╔══

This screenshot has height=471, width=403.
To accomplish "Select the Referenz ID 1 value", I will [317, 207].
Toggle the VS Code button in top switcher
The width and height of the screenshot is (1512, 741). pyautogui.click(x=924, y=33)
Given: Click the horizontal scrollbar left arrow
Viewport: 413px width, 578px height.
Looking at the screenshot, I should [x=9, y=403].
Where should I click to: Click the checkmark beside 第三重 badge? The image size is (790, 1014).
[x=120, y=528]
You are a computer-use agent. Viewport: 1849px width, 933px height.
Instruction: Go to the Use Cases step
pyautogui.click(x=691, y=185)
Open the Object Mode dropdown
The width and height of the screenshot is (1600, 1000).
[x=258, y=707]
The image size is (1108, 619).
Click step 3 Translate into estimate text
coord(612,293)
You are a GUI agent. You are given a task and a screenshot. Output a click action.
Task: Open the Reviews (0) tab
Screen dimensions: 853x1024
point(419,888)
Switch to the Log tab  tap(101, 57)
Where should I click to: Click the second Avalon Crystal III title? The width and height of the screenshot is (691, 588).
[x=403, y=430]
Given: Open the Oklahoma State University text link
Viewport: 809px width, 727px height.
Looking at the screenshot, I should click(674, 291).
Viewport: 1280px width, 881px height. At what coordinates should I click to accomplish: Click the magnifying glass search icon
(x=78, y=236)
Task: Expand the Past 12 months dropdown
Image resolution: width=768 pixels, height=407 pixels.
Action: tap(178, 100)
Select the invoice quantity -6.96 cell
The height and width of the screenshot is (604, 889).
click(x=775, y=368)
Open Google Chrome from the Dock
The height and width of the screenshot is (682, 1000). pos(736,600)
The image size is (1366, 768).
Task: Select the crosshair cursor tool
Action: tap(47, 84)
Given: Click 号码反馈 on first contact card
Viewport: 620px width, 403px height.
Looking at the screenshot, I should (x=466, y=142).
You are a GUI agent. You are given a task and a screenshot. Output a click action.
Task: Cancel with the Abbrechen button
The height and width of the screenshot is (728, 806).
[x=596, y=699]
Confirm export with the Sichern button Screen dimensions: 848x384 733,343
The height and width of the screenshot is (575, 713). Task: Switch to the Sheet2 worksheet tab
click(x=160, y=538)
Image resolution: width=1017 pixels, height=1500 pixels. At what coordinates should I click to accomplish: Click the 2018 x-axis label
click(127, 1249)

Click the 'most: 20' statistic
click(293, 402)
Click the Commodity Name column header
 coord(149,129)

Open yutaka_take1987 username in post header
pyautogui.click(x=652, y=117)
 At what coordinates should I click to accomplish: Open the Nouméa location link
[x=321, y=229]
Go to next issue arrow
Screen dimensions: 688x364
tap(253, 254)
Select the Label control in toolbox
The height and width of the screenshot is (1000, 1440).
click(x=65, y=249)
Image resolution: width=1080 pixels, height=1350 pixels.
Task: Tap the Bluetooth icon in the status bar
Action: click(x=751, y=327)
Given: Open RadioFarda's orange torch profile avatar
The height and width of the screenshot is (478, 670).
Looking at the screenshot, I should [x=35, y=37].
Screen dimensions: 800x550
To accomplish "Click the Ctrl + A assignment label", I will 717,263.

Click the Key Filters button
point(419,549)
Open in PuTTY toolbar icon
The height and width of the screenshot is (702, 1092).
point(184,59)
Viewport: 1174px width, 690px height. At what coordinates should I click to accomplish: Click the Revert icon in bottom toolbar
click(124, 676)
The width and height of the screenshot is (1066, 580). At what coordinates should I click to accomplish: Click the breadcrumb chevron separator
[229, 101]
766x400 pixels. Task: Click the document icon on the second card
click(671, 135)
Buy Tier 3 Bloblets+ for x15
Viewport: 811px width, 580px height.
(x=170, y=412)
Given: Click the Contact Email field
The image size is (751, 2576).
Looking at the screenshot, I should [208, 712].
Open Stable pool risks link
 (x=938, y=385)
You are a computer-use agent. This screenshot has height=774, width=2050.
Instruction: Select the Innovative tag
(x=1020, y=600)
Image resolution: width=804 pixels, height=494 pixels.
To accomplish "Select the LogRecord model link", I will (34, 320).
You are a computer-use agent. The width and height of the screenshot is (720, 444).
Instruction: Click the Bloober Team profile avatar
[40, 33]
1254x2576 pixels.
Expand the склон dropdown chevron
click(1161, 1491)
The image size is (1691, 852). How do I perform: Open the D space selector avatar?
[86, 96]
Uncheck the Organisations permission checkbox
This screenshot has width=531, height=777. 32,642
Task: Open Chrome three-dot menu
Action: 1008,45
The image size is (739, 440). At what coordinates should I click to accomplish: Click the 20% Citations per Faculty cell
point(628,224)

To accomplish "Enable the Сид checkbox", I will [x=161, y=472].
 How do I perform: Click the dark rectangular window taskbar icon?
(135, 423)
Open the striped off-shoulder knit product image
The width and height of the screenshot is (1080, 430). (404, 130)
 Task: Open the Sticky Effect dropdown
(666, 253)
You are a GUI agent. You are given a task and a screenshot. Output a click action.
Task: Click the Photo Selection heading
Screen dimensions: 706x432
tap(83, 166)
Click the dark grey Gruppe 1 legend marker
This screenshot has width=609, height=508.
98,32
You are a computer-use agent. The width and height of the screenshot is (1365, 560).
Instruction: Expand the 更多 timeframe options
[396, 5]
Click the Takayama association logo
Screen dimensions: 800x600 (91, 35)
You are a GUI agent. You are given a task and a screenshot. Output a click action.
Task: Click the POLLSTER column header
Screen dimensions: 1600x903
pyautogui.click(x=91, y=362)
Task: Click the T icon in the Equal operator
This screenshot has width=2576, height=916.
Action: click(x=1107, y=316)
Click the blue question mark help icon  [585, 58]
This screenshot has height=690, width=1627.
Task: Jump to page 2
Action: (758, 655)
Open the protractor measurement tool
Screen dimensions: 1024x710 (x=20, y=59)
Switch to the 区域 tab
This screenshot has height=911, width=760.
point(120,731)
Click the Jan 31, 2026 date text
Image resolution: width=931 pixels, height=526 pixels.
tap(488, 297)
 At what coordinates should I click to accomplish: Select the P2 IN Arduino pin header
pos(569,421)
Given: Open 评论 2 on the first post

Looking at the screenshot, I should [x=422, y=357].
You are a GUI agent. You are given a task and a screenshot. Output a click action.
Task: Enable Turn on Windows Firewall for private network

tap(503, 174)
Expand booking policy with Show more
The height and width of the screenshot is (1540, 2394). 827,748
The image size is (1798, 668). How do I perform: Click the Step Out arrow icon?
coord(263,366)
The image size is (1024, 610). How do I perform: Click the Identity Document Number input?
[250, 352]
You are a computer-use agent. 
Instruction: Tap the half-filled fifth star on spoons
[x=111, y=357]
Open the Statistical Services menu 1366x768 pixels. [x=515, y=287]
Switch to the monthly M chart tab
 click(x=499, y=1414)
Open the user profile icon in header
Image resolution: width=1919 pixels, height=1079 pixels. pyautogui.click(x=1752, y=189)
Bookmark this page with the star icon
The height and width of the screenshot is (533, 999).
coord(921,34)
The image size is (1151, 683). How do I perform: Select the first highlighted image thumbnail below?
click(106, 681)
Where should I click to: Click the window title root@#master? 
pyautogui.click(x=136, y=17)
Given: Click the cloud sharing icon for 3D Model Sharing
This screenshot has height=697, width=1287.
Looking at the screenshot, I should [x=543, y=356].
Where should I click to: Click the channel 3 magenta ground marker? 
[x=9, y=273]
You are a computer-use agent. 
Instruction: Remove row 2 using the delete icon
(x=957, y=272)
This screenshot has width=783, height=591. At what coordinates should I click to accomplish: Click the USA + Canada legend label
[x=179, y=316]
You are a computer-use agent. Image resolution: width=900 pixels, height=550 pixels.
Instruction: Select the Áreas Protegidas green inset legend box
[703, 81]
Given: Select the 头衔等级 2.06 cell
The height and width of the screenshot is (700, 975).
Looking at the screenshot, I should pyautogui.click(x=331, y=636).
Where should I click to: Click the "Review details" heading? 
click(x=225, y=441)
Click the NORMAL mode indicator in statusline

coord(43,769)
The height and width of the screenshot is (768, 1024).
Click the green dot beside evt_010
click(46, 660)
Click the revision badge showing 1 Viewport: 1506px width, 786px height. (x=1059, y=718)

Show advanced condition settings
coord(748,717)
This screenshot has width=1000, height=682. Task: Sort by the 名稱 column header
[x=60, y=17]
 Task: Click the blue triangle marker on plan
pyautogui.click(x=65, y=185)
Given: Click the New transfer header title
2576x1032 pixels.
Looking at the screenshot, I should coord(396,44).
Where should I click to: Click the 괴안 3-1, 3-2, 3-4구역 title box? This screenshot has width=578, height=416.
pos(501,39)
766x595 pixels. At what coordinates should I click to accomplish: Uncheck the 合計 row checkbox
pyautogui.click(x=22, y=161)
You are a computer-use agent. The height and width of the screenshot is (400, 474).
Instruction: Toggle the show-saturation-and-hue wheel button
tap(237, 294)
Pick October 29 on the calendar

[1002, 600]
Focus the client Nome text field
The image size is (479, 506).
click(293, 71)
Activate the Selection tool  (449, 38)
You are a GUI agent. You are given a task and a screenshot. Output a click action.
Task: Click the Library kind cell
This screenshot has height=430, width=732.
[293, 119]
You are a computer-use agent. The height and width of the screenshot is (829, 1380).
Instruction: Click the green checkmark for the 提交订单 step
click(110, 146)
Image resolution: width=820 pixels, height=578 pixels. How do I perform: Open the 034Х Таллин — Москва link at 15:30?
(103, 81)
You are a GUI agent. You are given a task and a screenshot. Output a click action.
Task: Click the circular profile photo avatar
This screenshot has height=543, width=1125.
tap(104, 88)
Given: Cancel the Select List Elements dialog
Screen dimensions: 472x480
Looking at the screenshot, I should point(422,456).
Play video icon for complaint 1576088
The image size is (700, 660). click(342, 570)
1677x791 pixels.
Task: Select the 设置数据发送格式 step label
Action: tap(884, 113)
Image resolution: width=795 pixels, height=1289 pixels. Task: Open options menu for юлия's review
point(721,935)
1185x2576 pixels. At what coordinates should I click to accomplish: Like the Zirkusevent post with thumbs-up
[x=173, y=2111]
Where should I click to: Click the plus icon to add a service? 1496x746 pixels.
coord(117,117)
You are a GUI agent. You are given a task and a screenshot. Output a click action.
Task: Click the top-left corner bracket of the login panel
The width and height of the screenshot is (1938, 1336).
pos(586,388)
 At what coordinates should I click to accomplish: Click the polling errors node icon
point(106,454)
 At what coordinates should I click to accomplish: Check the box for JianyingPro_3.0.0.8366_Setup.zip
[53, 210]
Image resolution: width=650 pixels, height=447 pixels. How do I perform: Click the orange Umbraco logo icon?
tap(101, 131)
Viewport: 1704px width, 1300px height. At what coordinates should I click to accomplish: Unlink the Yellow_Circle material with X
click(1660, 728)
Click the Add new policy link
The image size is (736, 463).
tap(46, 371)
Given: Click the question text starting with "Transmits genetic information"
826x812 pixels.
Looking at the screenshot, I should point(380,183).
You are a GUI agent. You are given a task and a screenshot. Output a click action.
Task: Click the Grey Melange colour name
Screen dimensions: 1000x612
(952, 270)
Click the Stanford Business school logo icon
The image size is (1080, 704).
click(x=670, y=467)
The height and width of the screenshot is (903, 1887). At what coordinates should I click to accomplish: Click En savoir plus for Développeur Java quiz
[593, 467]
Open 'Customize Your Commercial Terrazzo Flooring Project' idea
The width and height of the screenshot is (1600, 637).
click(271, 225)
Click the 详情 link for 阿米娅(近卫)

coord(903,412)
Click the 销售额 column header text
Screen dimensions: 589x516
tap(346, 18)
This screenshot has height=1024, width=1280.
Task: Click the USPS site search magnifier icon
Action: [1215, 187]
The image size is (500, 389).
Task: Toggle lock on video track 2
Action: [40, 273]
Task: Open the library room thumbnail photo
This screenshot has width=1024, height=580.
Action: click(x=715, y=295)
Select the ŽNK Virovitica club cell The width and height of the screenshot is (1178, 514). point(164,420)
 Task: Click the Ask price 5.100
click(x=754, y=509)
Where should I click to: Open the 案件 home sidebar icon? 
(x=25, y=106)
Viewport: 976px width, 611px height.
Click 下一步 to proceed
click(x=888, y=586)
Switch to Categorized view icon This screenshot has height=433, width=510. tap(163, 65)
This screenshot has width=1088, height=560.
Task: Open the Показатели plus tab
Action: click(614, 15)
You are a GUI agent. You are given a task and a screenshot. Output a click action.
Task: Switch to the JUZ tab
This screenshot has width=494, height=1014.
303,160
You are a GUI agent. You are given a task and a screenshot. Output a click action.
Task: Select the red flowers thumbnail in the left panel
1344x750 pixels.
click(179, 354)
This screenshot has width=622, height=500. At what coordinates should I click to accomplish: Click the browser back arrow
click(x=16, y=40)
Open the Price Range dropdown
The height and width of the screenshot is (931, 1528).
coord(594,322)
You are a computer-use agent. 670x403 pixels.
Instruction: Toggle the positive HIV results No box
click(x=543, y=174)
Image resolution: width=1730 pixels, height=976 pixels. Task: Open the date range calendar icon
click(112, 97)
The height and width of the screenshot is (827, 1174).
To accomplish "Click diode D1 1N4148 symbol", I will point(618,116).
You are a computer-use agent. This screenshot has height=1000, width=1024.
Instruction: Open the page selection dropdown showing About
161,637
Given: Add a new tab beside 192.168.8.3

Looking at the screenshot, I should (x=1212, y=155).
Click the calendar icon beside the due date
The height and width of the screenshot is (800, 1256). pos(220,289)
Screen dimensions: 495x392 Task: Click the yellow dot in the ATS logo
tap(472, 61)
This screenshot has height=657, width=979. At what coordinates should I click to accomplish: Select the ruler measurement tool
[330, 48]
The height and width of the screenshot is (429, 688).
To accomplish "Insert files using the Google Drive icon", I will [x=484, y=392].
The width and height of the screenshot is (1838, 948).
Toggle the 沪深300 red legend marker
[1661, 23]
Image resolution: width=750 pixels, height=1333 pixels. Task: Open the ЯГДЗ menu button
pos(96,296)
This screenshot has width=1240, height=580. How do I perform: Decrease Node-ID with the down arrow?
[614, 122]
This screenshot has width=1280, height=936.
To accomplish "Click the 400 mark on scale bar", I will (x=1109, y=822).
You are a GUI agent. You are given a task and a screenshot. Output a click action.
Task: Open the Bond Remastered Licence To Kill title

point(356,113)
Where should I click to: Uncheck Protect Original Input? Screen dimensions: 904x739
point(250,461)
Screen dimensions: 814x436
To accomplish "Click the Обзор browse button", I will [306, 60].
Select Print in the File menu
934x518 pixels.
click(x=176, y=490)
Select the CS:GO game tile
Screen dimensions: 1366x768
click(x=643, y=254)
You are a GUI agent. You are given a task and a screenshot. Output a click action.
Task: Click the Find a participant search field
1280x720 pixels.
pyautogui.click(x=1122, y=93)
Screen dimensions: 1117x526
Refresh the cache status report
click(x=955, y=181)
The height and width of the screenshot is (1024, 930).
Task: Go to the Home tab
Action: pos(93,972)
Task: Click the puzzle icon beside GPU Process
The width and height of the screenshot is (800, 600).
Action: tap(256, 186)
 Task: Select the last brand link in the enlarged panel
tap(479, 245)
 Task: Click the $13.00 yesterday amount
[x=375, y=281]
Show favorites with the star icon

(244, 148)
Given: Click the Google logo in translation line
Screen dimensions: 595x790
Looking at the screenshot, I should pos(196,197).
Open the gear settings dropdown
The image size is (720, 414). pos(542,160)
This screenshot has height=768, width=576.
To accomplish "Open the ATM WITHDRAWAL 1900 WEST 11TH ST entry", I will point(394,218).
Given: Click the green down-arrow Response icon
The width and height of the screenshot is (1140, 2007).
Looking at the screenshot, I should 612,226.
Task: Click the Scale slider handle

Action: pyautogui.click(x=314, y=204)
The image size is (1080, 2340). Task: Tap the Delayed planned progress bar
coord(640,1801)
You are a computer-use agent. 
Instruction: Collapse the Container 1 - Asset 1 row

╚══

→ Task item: Filter the data, keeping only the lines that contain "will".

→ Exercise answer:
To accomplish "Select the Referenz ID 1 value", I will [317, 207].
To accomplish "Click the Ctrl + A assignment label", I will 717,263.
To accomplish "Select the LogRecord model link", I will (34, 320).
To accomplish "Enable the Сид checkbox", I will [x=161, y=472].
To accomplish "Click diode D1 1N4148 symbol", I will point(618,116).
To accomplish "Insert files using the Google Drive icon", I will [x=484, y=392].
To accomplish "Click the 400 mark on scale bar", I will (x=1109, y=822).
To accomplish "Click the Обзор browse button", I will [306, 60].
To accomplish "Open the ATM WITHDRAWAL 1900 WEST 11TH ST entry", I will point(394,218).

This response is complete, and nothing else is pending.